Now, such 35 grain, 2/3 polymer + 1/3 steel core wouldn't need to be "underspined" and, with a terminal velocity of more than 970 m/s, it would start to tumble more deeply and violently, helped by the CG position caused by the core.

If the shooter needs more range or penetration capabilities, he could use SS109 or other Hague compliant ammunition. But for PDW, close range-first uses, maybe a 21th Löffelleichtspitz (??) bullet would offer a better service than actual SS109

QuintusO

From: QuintusO

25-Jul

I've done quite a bit of analysis on very light rounds like this. They are always very disappointing. They bleed velocity badly. Also, nothing described here provides any performance improvement over M855, even from short barrels, and several disadvantages.

poliorcetes

From: poliorcetes

25-Jul

Disappointing as a GP round? intended to be precise at 400m or retain enough energy?

IF this Löffelleichtspitz ? Leichtlöffelspitz? bullet forces tumbling both by spoon tip and by CG position and at close distances it has a remarkable velocity, it should deliver the energy it has at a very short distance from the target surface and very quickly. Since the energy would be the same than SS109, the combinations of the factors mentioned above would result into a better performance compared with nowadays european PDW cartridges and with already adopted weapons. Such weapons could still use SS109 for other situations, but would serve better to users in second echelon and behind.

As a side note, I'd add that Spanish Army had bought a small number of HK MP7 (yeah, we live in a HK monocultive). The user will carry a small package that will be useful only as PDW or for CQB. A small package that uses very expensive ammo. I am pretty sure that M855A1 is totally out of reach for Spanish armed forces...

In reply toRe: msg 27
gatnerd

From: gatnerd

25-Jul

Does anyone know the overall length of the 7n6 projectile? As well as the length of the Sierra 77gr OTM?

If they're indeed comparable in length then it should be fairly straight forward to replicate the 7n6 tumbling in a 5.56 load. Albeit with inferior BC.

stancrist

From: stancrist

25-Jul

77gr SMK length = 0.985"  www.ShootForum.com - Bullet Database

Many years ago I photographed a 77gr SMK next to the 7N6 round.
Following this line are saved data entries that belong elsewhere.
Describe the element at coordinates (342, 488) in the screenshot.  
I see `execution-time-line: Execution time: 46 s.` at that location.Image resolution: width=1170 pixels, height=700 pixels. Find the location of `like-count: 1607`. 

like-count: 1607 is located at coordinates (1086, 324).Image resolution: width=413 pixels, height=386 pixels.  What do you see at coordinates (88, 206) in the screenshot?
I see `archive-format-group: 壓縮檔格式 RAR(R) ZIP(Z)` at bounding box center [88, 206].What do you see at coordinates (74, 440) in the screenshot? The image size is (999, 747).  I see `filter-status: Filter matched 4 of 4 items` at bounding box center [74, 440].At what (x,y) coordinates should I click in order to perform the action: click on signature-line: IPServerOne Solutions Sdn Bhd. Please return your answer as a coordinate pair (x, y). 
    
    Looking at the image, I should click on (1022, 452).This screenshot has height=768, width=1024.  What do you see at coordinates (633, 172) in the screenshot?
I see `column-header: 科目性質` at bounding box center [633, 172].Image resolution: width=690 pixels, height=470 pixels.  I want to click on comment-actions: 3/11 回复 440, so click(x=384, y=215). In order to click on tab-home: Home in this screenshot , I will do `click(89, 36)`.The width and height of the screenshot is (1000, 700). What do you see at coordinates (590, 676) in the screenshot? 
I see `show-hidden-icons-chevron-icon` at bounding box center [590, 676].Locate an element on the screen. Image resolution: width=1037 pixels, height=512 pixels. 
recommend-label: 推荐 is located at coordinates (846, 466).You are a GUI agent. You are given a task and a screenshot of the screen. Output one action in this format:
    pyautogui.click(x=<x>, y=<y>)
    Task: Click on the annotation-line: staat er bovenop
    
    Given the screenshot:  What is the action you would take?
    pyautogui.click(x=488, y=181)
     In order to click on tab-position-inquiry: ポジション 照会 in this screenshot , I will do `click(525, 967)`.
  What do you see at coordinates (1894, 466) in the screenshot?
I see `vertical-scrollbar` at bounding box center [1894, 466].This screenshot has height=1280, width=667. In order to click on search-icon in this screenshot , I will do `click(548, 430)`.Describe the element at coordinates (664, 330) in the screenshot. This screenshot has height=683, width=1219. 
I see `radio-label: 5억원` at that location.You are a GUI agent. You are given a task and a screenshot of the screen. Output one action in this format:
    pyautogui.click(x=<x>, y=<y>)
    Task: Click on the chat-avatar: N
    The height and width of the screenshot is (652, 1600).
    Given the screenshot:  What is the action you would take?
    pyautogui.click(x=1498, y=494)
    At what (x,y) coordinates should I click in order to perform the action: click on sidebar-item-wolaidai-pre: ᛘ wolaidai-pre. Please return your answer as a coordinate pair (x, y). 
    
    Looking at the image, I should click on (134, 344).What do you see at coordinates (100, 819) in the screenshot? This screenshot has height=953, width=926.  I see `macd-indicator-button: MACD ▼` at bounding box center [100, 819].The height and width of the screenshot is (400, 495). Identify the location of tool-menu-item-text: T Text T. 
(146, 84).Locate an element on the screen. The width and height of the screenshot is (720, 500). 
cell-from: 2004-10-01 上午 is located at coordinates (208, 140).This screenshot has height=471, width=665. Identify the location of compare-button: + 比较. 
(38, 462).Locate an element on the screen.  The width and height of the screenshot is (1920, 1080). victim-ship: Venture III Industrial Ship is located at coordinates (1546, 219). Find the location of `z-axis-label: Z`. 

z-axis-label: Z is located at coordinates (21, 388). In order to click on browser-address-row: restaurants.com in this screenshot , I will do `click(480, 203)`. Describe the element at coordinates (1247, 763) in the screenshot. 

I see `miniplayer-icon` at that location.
IIRC, they looked like identical twins.

stancrist

From: stancrist

25-Jul

autogun said:

I don't disagree with your point, Stan, but lawyers have this tendency to stick to the letter of the law. As you say, most of them are probably unaware that the classic  "FMJ" has an open base...

I didn't say they're unaware that FMJ has an open base.  I said the lawyers in 1899 probably only looked at loaded rounds. 

When visually examining complete cartridges, the jacket "entirely covers" the exposed portion of an FMJ, but not JSP/JHP.

The "sticking to the letter of the law" in equating the open base of FMJ to the open tip of JHP is a relatively recent practice.

Prior to about 1990, the US JAG considered hollowpoint match projectiles like the Sierra MatchKing to be unlawful for war.